The game lasted a few hours, as we learnt the rules on the fly and consulted this forum a few times for clarification. I'm 99.999% confident we played the rules correctly as they were designed. The general consensus at the end was that the game is easy, rules/mechanics wise (which is a good thing), but hard strategy/skill wise (which is also a good thing). We are very happy with the game and I'm happy with my purchase. I can see it fitting into our regular rotation.

The game ended with scores of 33, 29 and 21. I'm not sure how good or bad these scores are. I'm sure they are terrible compared to a skilful player.

Anyway, the point of my post is that the game really felt like we just bought blocks of land on Struggle Street and thought it would be a good idea to build farms. The whole game we all just seemed to struggle with feeding out families and heating our homes. The game felt so rushed that you didn't have time to think about anything else but trying to get more food or fuel. Because of this however, nobody took a begging card or had a family member fall ill, but we were always just scrapping by every harvest phase. As the game went on the problem got worse as the harvest phases got closer together. In the last round you actually have two harvest phases back to back. This was a stressful point for us in the game, with some breaking down in panic about possibly not being able to feed in the last harvest.

I'm pinning the problem on the fact that we are new and really didn't know what we should be doing, so things just progressed from bad to worse for us. It might get easier with more plays, which I'm looking forward to as I love a challenge.

These are the difficulties I seemed to note, which I'd love to get some feedback on from other more experienced players.

1. Since the harvest phases get closer together, I guess that unless you develop a strong food source early you're in trouble.

2. We seemed to focus a lot on the cards in our hands, trying to play them, which was probably a waste of time. One player almost played all their cards. I get the feeling though that this is not normal behaviour.
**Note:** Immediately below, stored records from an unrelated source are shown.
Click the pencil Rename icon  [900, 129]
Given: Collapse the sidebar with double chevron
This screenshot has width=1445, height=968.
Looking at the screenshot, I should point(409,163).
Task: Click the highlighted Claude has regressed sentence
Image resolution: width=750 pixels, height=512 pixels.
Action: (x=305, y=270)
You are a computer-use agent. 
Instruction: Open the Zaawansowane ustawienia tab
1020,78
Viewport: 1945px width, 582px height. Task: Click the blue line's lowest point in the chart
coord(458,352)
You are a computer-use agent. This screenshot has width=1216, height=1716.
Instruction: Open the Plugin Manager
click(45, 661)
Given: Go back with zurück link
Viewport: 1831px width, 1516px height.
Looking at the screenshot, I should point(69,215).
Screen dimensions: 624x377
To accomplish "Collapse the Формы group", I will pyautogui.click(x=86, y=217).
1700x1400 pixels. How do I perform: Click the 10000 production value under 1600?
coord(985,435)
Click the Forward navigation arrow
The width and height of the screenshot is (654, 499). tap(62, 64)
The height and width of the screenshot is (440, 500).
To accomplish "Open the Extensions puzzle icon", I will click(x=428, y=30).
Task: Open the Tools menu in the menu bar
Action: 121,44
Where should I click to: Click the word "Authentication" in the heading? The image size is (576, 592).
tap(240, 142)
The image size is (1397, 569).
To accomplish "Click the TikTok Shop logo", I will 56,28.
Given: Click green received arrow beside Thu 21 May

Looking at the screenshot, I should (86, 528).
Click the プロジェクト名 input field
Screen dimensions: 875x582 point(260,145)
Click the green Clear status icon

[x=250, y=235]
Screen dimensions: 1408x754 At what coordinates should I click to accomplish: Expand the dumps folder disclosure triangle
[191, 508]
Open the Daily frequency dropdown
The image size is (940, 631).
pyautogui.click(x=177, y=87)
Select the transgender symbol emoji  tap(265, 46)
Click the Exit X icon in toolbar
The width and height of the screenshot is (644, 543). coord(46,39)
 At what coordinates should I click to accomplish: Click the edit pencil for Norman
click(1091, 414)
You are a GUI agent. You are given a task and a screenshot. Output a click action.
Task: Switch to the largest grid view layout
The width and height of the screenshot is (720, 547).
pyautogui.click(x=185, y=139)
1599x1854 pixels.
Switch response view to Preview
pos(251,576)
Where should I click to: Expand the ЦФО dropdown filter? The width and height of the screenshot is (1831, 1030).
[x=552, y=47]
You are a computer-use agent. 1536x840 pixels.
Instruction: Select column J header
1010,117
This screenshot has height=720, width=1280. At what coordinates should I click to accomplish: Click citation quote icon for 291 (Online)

3. Since your board starts with all these forest and peat tiles, it feels almost impossible to clear your land by the end of the game, let alone trying to build anything on it.

4. Major improvements??? I don't think we even looked at these cards. We didn't have time. Nobody built one, let alone even coming close to having the resources needed to build one. Is this normal, or should they be a high priority to get?

5. Expanding your family felt like a waste of time as well. By the time any of us were in a position to expand our family, the game was almost over. The extra action you get just wasn't worth the extra food and heating needed when you’re facing the last back to back harvest phases. Does anyone ever actually get a family of 5 going!?!?!

6. By the end of the game we all had semi-decent farms going with a few fields and pastures each, but it was a major struggle to get that and we all just rushed it near the end to avoid negative points. Honestly, I felt like we needed 28 rounds to really enjoy the game, not 14. It feels like it takes 14 rounds just to get yourself stable let alone do anything interesting.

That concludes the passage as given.